Hempt Bros., Inc. v. United States

Decision Date14 January 1974
Docket NumberNo. 73-1296.,73-1296.
Citation490 F.2d 1172
PartiesHEMPT BROS., INC., Appellant, v. UNITED STATES of America.
CourtU.S. Court of Appeals — Third Circuit

Sheldon M. Bonovitz, John F. Fansmith, Jr., Duane, Morris & Heckscher, Philadelphia, Pa., for appellant.

Scott P. Crampton, Asst. Atty. Gen., Meyer Rothwacks, Ernest J. Brown, Attys., Tax Div., Dept. of Justice, Washington, D. C., for appellee.

Before ALDISERT and WEIS, Circuit Judges, and LATCHUM, District Judge.

OPINION OF THE COURT

ALDISERT, Circuit Judge.

In this appeal by a corporate taxpayer from a grant of summary judgment in favor of the government in a claim for refund, we are called upon to decide the proper treatment of accounts receivable and of inventory transferred from a cash basis partnership to a corporation organized to continue the business under 26 U.S.C. § 351(a).1 This appeal illustrates the conflict between the statutory purpose of Section 351, postponement of recognition of gain or loss, and the assignment of income and tax benefit doctrines.

The facts were wholly stipulated; therefore, they may be summarized as set forth by the government in its brief:

The taxpayer is a Pennsylvania corporation with its principal place of business in Camp Hill, Pennsylvania. It files its federal income tax returns for a fiscal year beginning March 1.
From 1942 until February 28, 1957, a partnership comprised of Loy T. Hempt, J. F. Hempt, Max C. Hempt, and the George L. Hempt Estate was engaged in the business of quarrying and selling stone, sand, gravel, and slag; manufacturing and selling ready-mix concrete and bituminous material; constructing roads, highways, and streets, primarily for the Pennsylvania Department of Highways and various political subdivisions of Pennsylvania, and constructing driveways, parking lots, street and water lines, and related accessories.
The partnership maintained its books and records, and filed its partnership income tax returns, on the basis of a calendar year and on the cash method of accounting, so that no income was reported until actually received in cash. Accordingly, in computing its income for federal income tax purposes, the partnership did not take uncollected receivables into income, and inventories were not used in the calculation of its taxable income, although both accounts receivable reflecting sales already made and physical inventories existed to a substantial extent at the end of each of the partnership\'s taxable years. Rather than using the inventory method of accounting, the partnership deducted the costs of its physical inventories of sand, gravel, and stone as incurred.
On March 1, 1957, the partnership business and most of its assets were transferred to the taxpayer solely in exchange for taxpayer\'s capital stock, the 12,000 shares of which were issued to the four members of the partnership. These shares constituted 100% of the issued and outstanding shares of the taxpayer.
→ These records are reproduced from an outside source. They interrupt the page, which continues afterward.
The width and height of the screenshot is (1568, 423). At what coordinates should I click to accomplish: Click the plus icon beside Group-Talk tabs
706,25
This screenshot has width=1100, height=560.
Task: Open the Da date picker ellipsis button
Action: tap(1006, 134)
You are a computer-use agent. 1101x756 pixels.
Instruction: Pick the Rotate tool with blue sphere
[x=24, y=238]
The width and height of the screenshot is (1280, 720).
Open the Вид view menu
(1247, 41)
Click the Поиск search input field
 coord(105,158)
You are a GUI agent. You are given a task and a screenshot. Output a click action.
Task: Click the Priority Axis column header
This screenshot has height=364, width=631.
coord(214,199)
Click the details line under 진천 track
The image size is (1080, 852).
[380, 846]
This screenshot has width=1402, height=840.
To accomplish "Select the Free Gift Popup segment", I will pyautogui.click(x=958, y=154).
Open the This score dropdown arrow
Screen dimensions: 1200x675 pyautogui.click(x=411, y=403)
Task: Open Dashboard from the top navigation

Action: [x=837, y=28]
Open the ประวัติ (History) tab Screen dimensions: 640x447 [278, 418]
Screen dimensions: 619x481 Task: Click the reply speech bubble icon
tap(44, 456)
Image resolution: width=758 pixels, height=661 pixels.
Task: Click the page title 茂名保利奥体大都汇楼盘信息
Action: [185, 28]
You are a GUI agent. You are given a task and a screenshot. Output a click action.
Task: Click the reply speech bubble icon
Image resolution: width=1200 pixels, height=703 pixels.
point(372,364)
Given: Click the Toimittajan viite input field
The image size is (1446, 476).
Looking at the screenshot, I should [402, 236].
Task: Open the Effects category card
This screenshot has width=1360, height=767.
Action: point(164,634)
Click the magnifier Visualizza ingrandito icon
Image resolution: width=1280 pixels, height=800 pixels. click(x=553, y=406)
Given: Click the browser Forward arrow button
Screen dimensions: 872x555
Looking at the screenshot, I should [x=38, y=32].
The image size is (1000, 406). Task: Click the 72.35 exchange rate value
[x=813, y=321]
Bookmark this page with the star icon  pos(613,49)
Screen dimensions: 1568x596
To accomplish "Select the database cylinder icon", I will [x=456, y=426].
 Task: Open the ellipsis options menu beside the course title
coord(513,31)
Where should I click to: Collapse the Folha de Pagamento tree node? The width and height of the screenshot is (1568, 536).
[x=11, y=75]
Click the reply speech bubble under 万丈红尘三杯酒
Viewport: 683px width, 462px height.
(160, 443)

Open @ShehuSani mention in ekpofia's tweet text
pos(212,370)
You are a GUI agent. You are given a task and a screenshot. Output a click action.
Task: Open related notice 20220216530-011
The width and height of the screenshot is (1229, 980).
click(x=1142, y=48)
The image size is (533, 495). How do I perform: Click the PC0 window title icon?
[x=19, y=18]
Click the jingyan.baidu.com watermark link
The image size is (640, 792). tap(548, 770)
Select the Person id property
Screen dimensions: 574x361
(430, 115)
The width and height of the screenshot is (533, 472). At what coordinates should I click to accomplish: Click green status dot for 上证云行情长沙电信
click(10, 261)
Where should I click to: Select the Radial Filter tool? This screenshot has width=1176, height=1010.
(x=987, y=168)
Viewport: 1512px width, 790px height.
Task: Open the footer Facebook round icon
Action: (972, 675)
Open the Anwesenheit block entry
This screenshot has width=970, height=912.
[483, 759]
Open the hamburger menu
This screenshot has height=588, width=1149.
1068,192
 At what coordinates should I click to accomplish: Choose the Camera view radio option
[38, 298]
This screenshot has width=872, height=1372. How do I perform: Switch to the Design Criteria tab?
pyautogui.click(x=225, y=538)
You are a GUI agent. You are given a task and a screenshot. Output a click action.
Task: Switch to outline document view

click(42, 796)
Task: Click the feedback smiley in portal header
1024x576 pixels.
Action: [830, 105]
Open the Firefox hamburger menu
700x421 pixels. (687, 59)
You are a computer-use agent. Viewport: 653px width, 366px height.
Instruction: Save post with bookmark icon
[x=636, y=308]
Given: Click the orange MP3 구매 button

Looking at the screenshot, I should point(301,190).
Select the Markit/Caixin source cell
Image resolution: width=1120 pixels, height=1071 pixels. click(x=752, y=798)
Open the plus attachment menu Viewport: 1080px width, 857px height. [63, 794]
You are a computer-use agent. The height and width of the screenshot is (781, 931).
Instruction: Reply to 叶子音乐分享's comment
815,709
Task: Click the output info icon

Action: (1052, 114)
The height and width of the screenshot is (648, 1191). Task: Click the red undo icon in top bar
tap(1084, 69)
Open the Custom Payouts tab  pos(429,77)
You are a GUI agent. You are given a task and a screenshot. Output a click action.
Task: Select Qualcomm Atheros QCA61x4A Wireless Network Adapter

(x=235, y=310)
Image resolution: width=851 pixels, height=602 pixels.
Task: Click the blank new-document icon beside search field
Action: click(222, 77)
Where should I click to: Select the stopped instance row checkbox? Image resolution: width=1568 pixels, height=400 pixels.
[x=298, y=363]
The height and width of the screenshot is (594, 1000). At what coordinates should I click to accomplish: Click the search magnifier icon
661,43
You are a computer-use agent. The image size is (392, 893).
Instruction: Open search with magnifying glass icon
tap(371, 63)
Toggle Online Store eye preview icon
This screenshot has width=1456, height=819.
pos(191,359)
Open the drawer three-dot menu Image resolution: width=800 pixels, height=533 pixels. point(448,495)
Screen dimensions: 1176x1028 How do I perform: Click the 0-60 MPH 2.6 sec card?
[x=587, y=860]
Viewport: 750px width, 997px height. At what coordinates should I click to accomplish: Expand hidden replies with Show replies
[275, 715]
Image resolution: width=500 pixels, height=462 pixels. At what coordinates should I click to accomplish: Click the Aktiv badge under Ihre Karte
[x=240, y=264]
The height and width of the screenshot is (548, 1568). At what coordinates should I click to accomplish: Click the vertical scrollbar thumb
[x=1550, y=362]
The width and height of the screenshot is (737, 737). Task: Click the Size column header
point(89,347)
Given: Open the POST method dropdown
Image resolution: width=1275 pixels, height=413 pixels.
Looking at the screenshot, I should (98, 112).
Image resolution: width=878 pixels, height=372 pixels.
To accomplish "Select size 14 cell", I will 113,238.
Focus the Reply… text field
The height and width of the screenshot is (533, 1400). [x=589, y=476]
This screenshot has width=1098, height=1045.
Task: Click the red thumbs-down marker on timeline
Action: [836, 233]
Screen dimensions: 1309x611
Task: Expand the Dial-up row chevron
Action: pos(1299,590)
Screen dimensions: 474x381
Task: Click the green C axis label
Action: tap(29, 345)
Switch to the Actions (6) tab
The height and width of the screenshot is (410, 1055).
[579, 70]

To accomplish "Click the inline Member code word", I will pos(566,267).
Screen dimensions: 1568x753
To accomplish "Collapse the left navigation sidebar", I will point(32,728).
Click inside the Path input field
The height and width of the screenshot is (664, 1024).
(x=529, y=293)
This transfer was made pursuant to Section 351(a) of the Internal Revenue Code of 1954; . . . . Thereafter, the taxpayer conducted the business formerly conducted by the partnership.
Among the assets transferred by the partnership to the taxpayer for taxpayer\'s shares of stock were accounts receivable in the amount of $662,824.40 arising from performance of construction projects, sales of stone, sand, gravel, etc., and rental of equipment prior to March 1, 1957. Also among the assets transferred were physical inventories of sand, gravel, and stone, with respect to which the partnership had deducted costs of $351,266.05 and the value of which was no less than $351,266.05.
Commencing with its initial fiscal year which ended February 28, 1958, taxpayer maintained its books and filed its corporation income tax returns on the cash method of accounting and, accordingly, did not take uncollected receivables into income and did not use inventories in the calculation of its taxable income. In its taxable years ending in 1958, 1959, and 1960, taxpayer collected the respective amounts of $533,247.87, $125,326.71 and $4,249.72 of the accounts receivable in the aggregate amount of $662,824.40 (sic) that transferred to it, and included those amounts in income in computing its income for its federal income tax returns for those years, respectively.
As a result of an examination extending over a period of years, it was determined by the Commissioner of Internal Revenue, and agreed to by the taxpayer, that the use of the cash receipts and disbursements method of accounting with regard to purchases and sales, without taking into account merchandise on hand at the beginning and end of the taxable year, did not clearly reflect taxpayer\'s income. Accordingly, taxpayer\'s income was adjusted as set forth in an examination report of August 24, 1964 . . . to accrue unreported sales accounts receivable made during the taxable years in question and to take into account inventories in computing its cost of goods sold. In computing taxpayer\'s cost of goods sold under the inventory method, for the fiscal year ended February 28, 1958, the Commissioner of Internal Revenue, in conjunction with his accrual method treatment, fixed the beginning inventory of stone, sand, and gravel, which had been transferred to the taxpayer by the partnership, at zero, and the ending inventory at $258,201.35. The result was an increase in taxpayer\'s taxable income for the fiscal year ended February 28, 1958, in the amount of $258,201.35.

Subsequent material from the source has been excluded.